Landsman described Jet.com’s model as a “hybrid marketplace” that serves four million customers from three warehouses, in addition to shipping directly from retail and brand partners. She said the average customer order is six to seven items.
It’s that marketplace model that some see as attractive to Wal-Mart.
Adrien Nussenbaum, U.S. chief executive officer and cofounder of retail tech firm Mirakl, said a Wal-Mart deal to buy Jet.com would be “a clear endorsement of the marketplace model, where third-party sellers offer products on a retailer’s site. Amazon’s success with this model has put a ton of competitive pressure on Wal-Mart. Jet’s initial model was clunky, requiring membership fees a la Costco, but it pivoted quickly to the straightforward marketplace model and saw fast growth.”

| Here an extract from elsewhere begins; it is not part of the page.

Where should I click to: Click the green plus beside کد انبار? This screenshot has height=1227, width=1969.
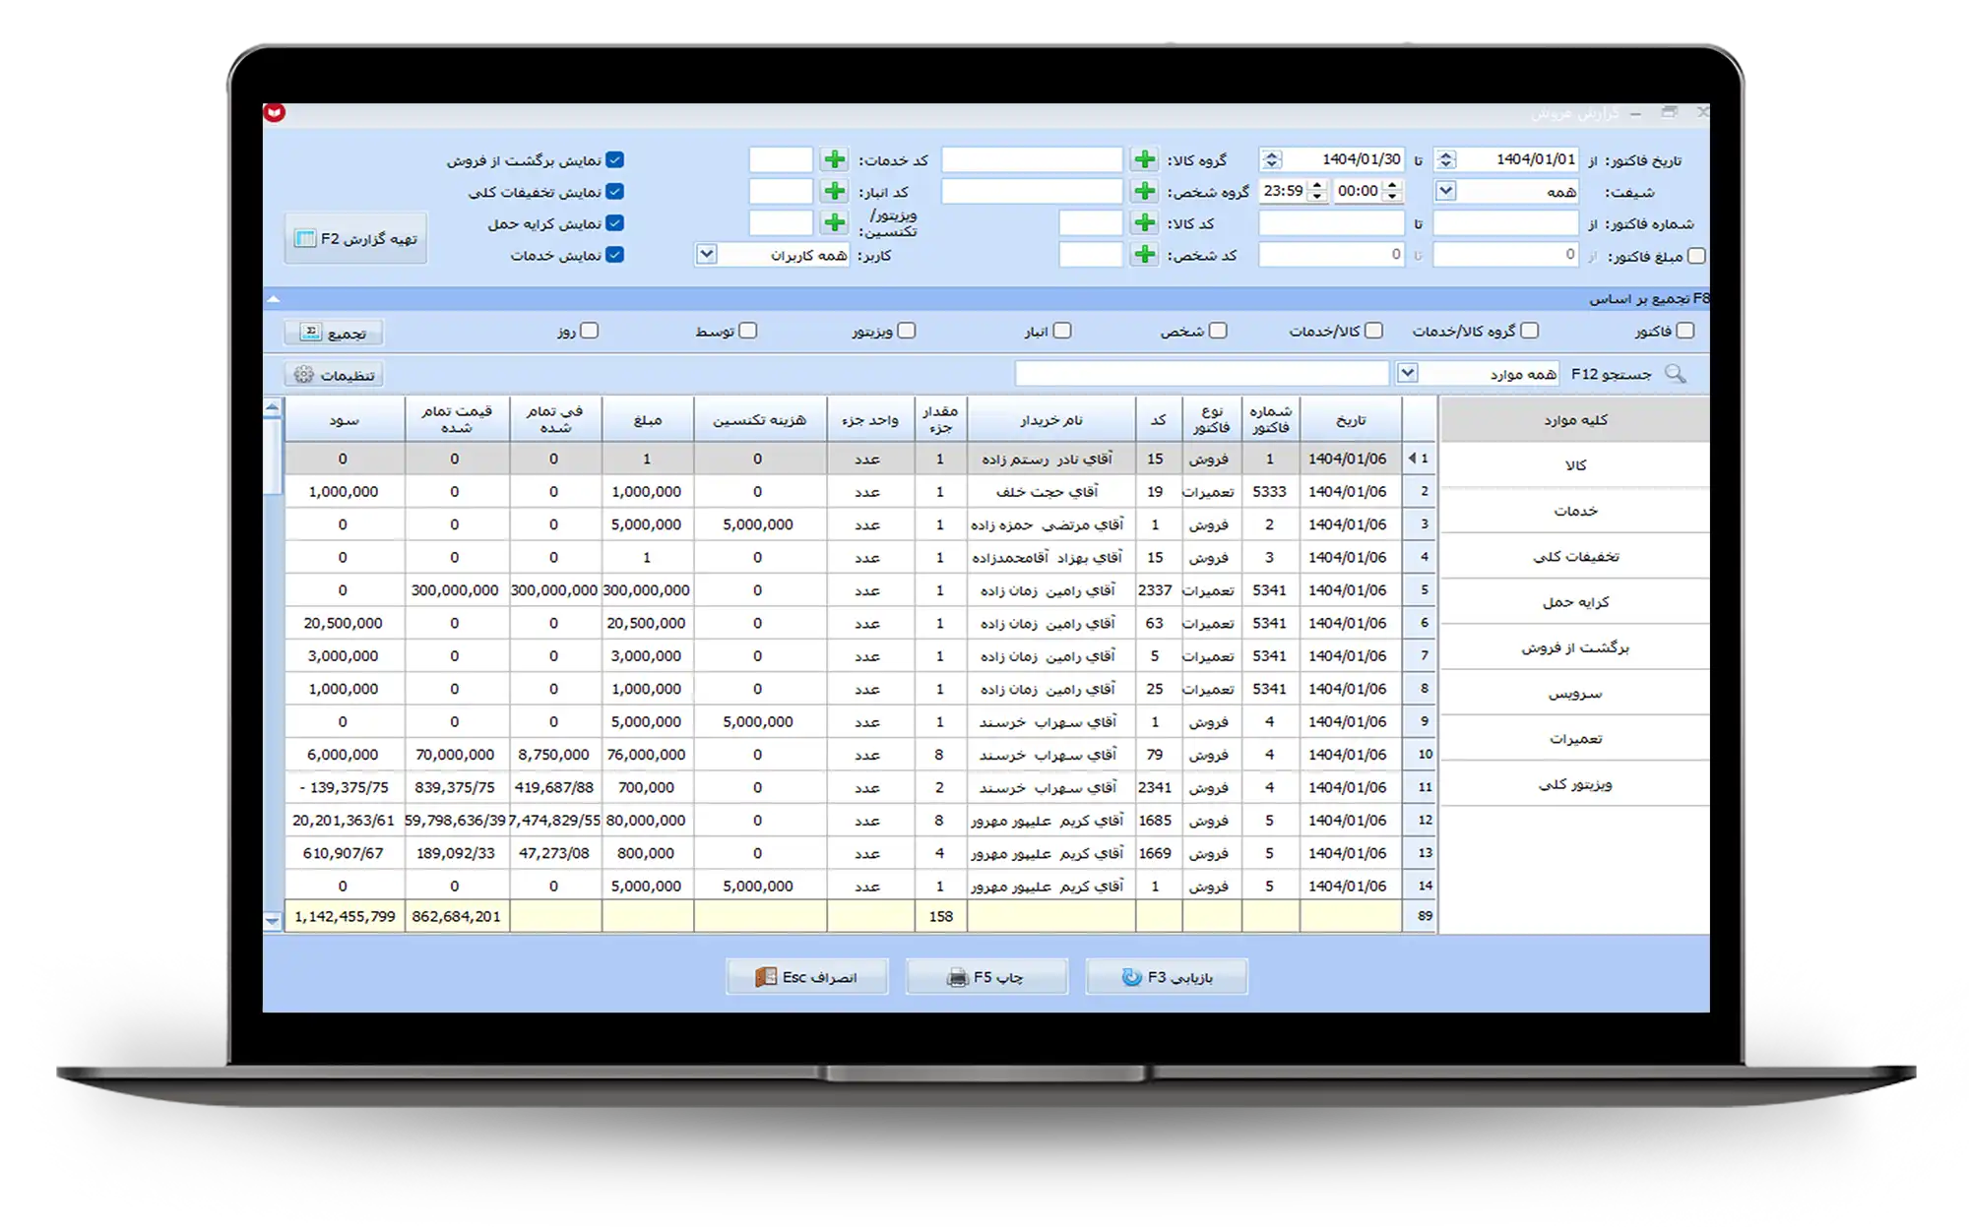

It’s a model, though, that needs lots of cash and even more scale. Jet.com’s raised more than $500 million and targeted revenues of $20 billion by 2020.
Wal-Mart could certainly bring scale, although, it’s less clear if other retailers would be so keen selling their goods through a platform run by the retail giant. (The latter is an issue the industry is grappling with as it sees Amazon as both competitor and connection to their customers.)
David Newman, who has previously worked in operations at companies such as Wal-Mart, Target and Apple, noted the investment in Jet.com’s branding.
“Does Wal-Mart intend to operate under the Jet brand? Because Jet has put a ton of money into the marketing,” he said, noting a deal would have the company “going after a space that isn’t occupied by Wal-Mart today — the Amazon space, with a transparency model that would allow operational efficiency, procurement and pricing leadership.”
And Wal-Mart has also typically gone after smaller deals in tech.
Wal-Mart has lately been experimenting with new programs to court shoppers such as Wal-Mart Pay, a proprietary mobile payment app, and same-day, on-demand delivery through partners such as Uber, Lyft and Deliv.
In June, Wal-Mart global e-commerce and technology president and ceo Neil Ashe noted that a lot of the activity at walmart.com had been related to the retailer’s own merchandise and said they had been expanding the assortment at walmart.com.
But Wal-Mart’s digital sales are not growing as fast as the industry and not nearly as fast as Amazon. According to Forrester analyst Adam Silverman, 60 percent of all e-commerce growth comes from Amazon.
Silverman said acquiring Jet.com would “amplify” Wal-Mart’s e-commerce business since it’s estimated that Jet.com is adding 350,000 subscribers monthly. Landsman said Jet had about four million customers, and in April, comScore estimated that in April, walmart.com had 87 million unique users.
According to data from NPD Group’s Checkout Tracking, Wal-mart might find Jet’s customers to be attractive; they are more likely than other online buyers to have incomes more than $150,000, and only one-fifth of Jet.com buyers had also purchased from walmart.com in the most recent six-month period.
But while Jet.com wins by having the lowest price, the company is keeping prices down and losing money in the process.
“There are some questions whether Jet.com is able to retain customers,” Silverman said. “If the majority of sales are coming from first-time buyers, as some firms have stated, then their model is reliant on heavy acquisition costs. The deal only makes sense to Wal-Mart if they can acquire new customers at a reasonable cost per acquisition.”